It always gives me pleasure to do what I can to call attention to an interesting, learned, and well-written book, even when I lack the competence to review it!
Here is an ingenious idea: Charting Change in France around 1540, edited by Marian Rothstein (Selinsgrove: Susquehanna University Press, 2006). There are so many interesting things here, from close readings of Rabelais, Jacques Cartier, et al., to precise studies of the influence of printing on literary culture and music.
I shall simply list the chapters that follow the "Introduction," by Marian Rothstein;
"Serializing the French Amadis in the 1540s," by Virginia Krause;
"Clément Janequin, Pierre Attaingnant, and the Changing Image of French Music,ca. 1540," by Richard Freedman;
"The Cartier Voyages to Canada (1534-42) and the Beginnings of French Colonialism in North America," by Laurier Turgeon;
"New Forms of Religious Engagement, ca. 1540," by Francis Higman;
"Printing, Translation, and the Paradigm Shift of 1540," by Marian Rothstein;
"Changes in Renaissance Epistemology: The Dialogism of Rabelais's Prologues," by Bernd Renner.

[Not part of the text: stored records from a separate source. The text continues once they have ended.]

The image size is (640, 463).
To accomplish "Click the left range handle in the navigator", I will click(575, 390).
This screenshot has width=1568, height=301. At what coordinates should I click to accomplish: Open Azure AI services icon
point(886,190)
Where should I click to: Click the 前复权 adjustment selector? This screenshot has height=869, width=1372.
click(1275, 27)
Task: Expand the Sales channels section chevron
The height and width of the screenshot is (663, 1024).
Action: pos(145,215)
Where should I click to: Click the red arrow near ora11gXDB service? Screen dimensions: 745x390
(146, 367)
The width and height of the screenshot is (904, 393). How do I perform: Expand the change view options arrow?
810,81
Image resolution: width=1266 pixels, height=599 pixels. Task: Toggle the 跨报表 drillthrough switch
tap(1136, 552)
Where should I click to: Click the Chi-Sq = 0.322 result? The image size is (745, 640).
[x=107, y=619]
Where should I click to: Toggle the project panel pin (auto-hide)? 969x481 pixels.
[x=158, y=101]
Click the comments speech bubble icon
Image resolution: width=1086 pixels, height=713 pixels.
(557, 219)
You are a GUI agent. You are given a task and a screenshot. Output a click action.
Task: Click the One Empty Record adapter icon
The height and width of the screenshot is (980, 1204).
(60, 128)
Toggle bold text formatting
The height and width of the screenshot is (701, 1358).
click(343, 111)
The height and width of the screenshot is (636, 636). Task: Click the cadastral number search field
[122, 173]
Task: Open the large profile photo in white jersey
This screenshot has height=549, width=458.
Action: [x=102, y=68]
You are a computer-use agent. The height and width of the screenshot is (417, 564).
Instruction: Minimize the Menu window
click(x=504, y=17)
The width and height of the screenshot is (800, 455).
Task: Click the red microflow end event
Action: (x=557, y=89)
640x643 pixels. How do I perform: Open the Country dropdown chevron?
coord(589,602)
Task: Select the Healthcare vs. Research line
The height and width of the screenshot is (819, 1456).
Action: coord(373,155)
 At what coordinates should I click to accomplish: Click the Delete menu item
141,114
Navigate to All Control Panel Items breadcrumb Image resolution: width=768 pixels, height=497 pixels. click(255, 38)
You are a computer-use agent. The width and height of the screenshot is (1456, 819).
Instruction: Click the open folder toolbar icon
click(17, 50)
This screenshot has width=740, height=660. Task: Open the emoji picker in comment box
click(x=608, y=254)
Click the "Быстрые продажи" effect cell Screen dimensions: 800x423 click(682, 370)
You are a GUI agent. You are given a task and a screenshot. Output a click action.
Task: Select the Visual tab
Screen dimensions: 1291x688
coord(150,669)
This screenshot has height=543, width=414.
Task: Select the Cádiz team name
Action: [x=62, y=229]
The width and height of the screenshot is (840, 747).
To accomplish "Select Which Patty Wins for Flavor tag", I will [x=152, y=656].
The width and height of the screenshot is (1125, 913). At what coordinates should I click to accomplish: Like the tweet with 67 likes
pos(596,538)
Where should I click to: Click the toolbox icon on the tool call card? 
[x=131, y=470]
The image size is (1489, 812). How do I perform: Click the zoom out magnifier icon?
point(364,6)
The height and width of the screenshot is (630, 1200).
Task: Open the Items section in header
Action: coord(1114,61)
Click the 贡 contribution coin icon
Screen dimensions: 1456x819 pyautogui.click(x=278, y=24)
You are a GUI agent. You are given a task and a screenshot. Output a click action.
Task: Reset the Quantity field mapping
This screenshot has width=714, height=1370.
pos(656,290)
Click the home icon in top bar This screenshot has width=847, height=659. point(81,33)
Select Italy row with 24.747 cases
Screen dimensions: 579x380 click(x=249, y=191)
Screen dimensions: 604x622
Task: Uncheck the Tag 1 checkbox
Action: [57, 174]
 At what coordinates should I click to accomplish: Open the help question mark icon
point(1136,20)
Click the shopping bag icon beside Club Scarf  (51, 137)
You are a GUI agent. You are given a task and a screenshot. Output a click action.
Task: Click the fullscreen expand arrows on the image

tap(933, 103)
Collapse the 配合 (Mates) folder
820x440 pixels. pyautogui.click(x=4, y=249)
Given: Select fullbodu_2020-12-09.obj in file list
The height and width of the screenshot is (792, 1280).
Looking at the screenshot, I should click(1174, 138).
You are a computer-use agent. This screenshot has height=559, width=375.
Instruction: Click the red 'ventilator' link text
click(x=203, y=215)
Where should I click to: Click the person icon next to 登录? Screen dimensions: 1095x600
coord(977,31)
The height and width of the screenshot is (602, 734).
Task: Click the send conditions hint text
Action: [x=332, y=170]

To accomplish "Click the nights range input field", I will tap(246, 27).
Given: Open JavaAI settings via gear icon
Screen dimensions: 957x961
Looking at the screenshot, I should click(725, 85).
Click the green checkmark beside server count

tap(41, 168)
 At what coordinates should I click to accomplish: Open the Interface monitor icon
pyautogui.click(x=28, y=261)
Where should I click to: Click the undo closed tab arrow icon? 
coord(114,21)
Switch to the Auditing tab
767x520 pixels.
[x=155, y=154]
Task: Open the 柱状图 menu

Alas, I fear this book will not find the readers it merits. Graduate-school seminars lack the range to move from Amadis, to Attaingnant, to Cartier, to Crespin, to Calvin, et al.
A word to graduate school professors: Always remember to assign books on themes in which you have only general competence an inspiration for your students!!
P.S. Someone ought to do the hard labor of finding specialists to write a similar book for France, circa 1660!